Yeah, there are many things I wish I had discussed in earnest with my husband before marrying him. (One thing being it was nearly impossible to have an earnest conversation with him, but I digress.)

The fact that he chooses to buy you flowers and then brings it up a lot? That's actually a little creepy/manipulative to me. "I'm choosing to do something you never asked for so now you owe me."

I wonder how he would react if you told him you'd rather have the money.

When he says that "he didn't sign on for this" regarding money, he reminds me of this article on buyers, renters, and freeloaders. https://experiencelife.com/article/buyers-renters-and-freeloaders/

He sounds like he has a renter's mentality at best. He's in the marriage as long as it suits his immediate fancy, but he's not really committed.

I think it is wise to be smart about about separating and plan. But be careful. He has shown violent tendencies before. You just don't know how that could escalate. It's hard to imagine anyone you love being truly dangerous, especially when you see their loving side too. But we know it does happen. And who knows what might set someone off. I would not leave this TAM account logged in where he might find it and read what you're thinking.

BTW, the person who wrote the article above does a lot of stuff that I really like on marriage. You might check out his basic concepts:
A Summary of Dr. Harley's Basic Concepts

PS - you're not venting too much IMO - I think that's what TAM is for! I really wish this sort of thing was around 20 - 30 years ago. I think my life might have gone much better.


----------



## richardsharpe (Jul 8, 2014)

Good evening
for 1. Just be clear with your own thoughts - do you really love him or *think* you should love him.

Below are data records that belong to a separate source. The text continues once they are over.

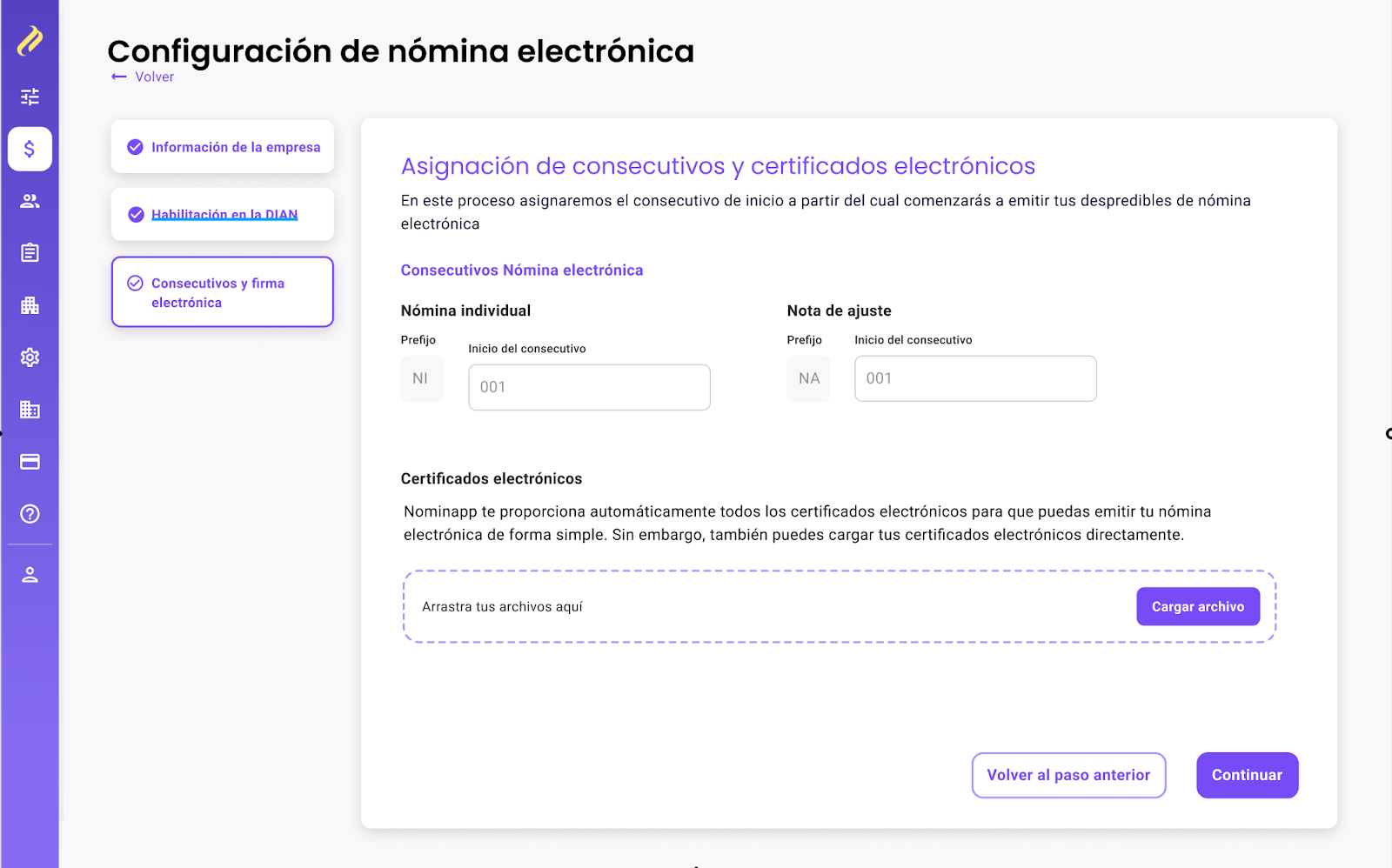The height and width of the screenshot is (868, 1392).
Task: Click Volver al paso anterior button
Action: 1068,775
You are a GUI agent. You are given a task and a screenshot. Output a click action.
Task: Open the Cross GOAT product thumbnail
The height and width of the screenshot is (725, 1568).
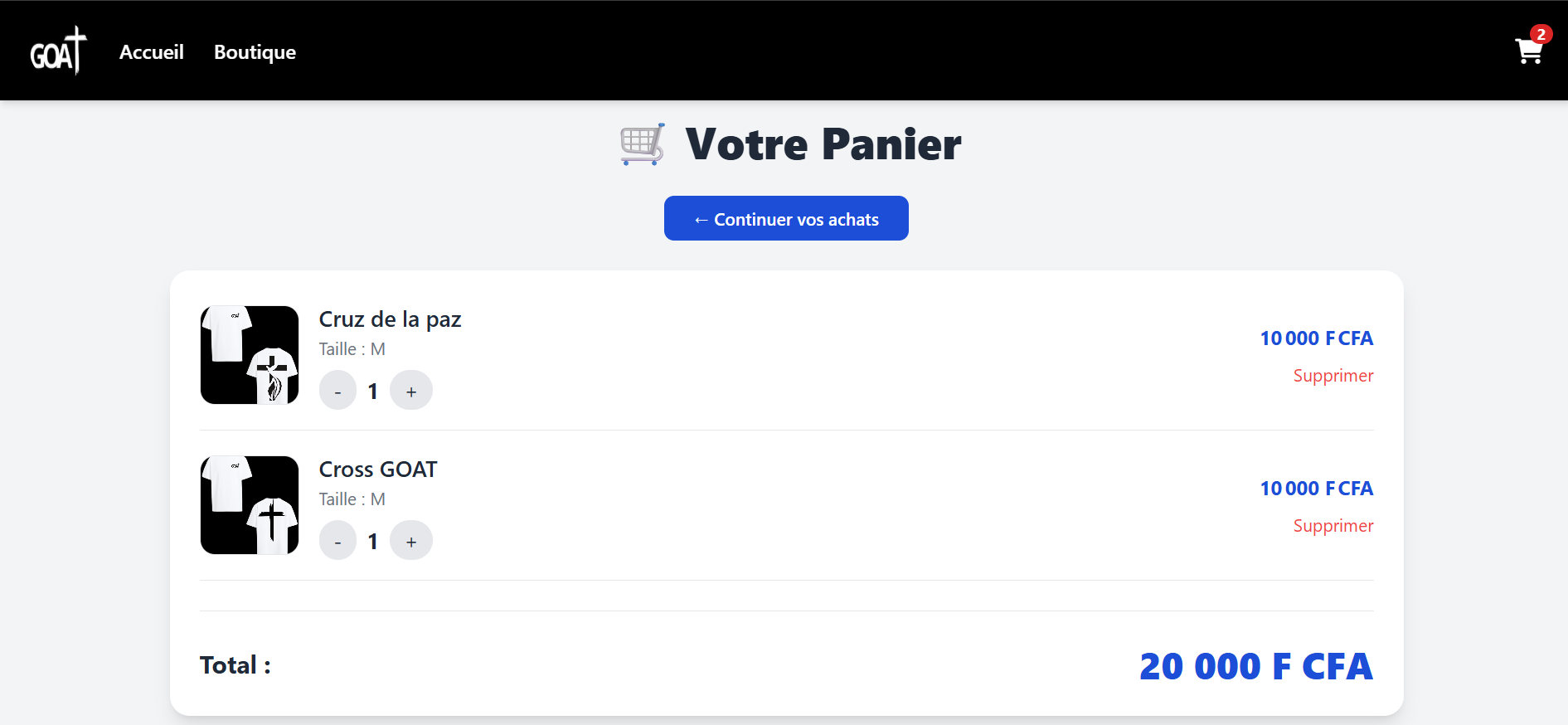250,505
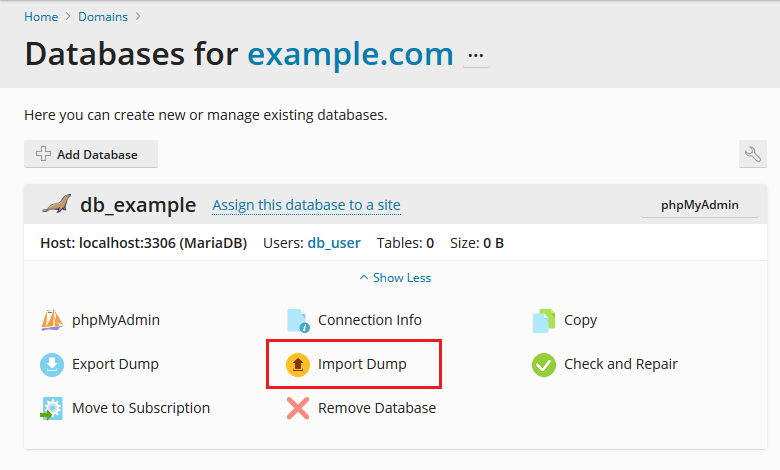Click the Connection Info document icon
This screenshot has width=780, height=470.
(x=298, y=321)
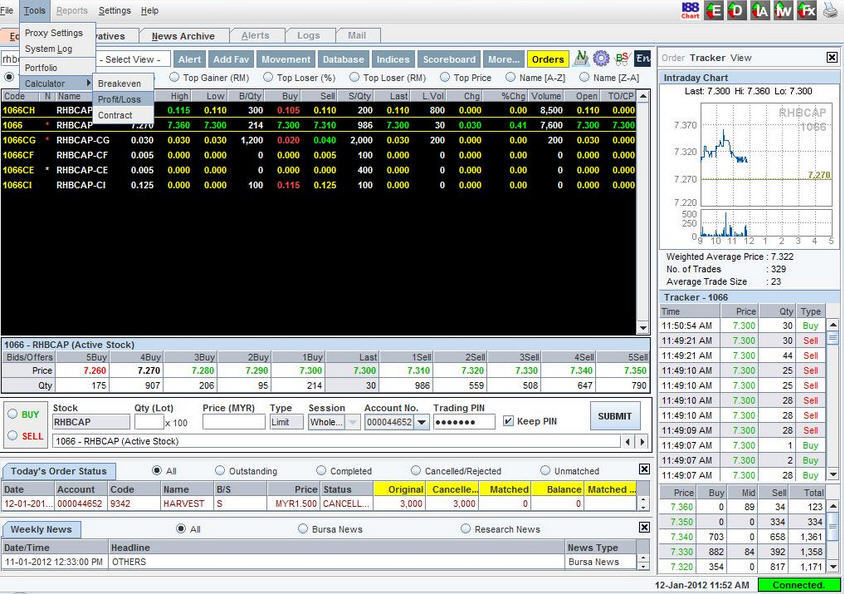Click the SUBMIT order button
This screenshot has width=844, height=594.
[614, 416]
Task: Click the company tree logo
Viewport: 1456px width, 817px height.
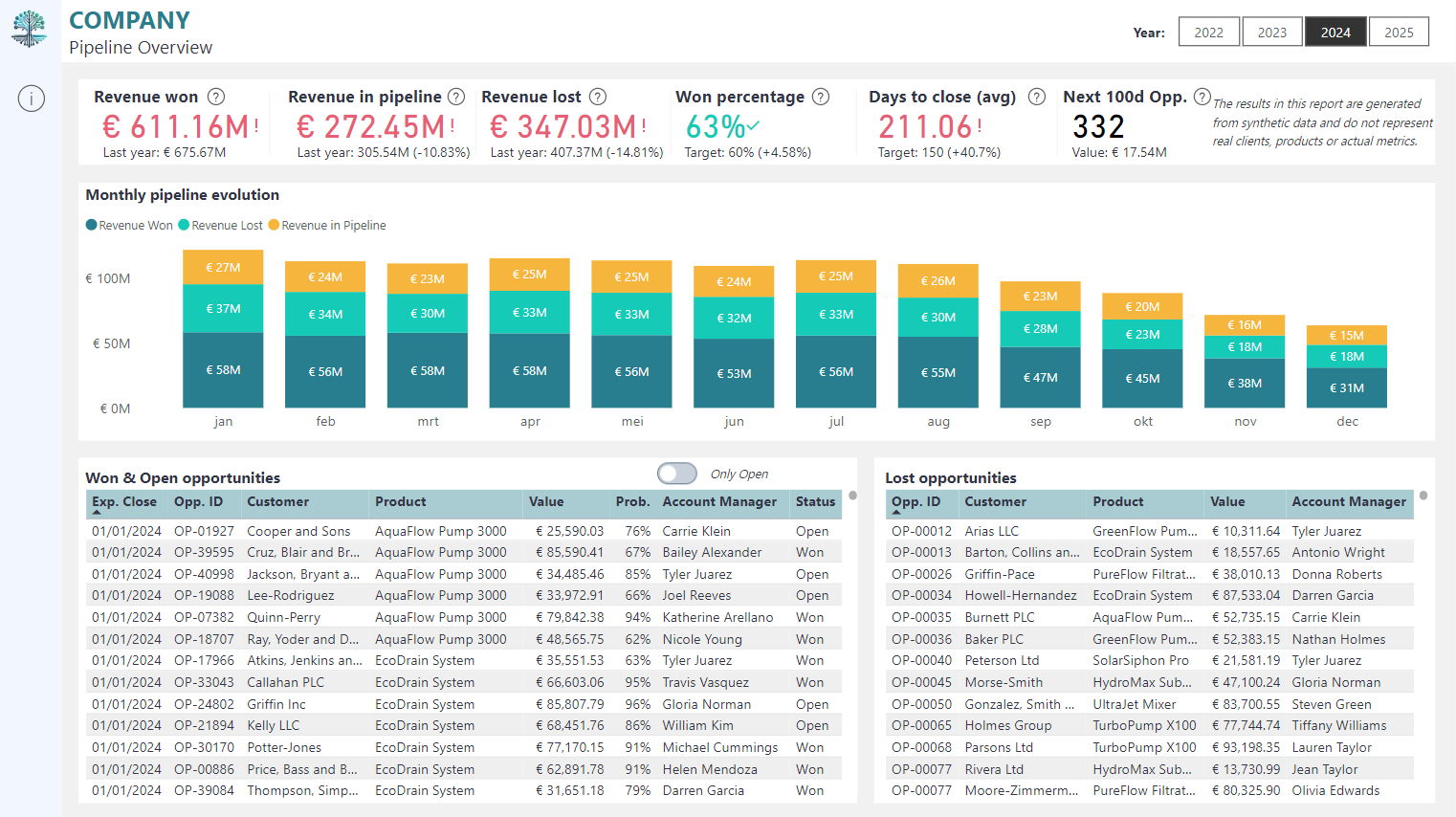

for 2). That is very important. If most of your time together is happy, then there is something really wroth saving. If the problems are rare, and the happiness common, that is important.

3) In what way kind and loving? Are you the same to him?





findinganswers said:


> That's a great question, which I've been asking myself.
> 
> 1 - I love him & I think he really does love me also.
> 2 - We love spending time together (when we aren't arguing). We have a tough time having fun together these days, but when we do have fun, it's great.
> ...


----------



## brnfob88 (Feb 19, 2016)

I can see why you're worried about leaving because it could be dangerous. You should get a job lined up somewhere else in another state, but don't tell him about it. Then just leave. Don't tell him ahead of time that you're going to leave, don't tell him where you're going, and don't ask for a divorce. You can find an attorney later to make it legal. You're not breaking the law. It's not illegal for you to leave his house and go live somewhere else if you're married. Your finances are separated, so he can't claim you stole his money. You could leave a note saying you left because you wanted out, and he doesn't need to worry about you. Don't tell friends/family where you're going if they might tell him. In fact, you might want to tell an organization like Friends of Family that you need help staying hidden from an abuser. He may not have seriously injured you at this point, but it certainly looks like he's headed in that direction, especially if you leave and he gets angry about it.


----------



## jb02157 (Apr 16, 2014)

Sounds like your not off to a good start. I would definitely make his pushing you a boundary in your marriage. I would also start talking with him about these other women he had been contacting. It seems that he has started a trend where he really has no boundaries. Also, about "paying your husband back" for the debt you were in before you got married is something I don't think you shouls have done. The money both of you have now should be considered belonging to both of you. If you don't consider what you have as joint funds I think you will continue having problems in you marriage.


----------



## gyspy14 (Feb 16, 2016)

findinganswers said:


> I very much appreciate your advise and I am seriously considering a split. I'm just trying to be smart about how I do it... it's a scary situation.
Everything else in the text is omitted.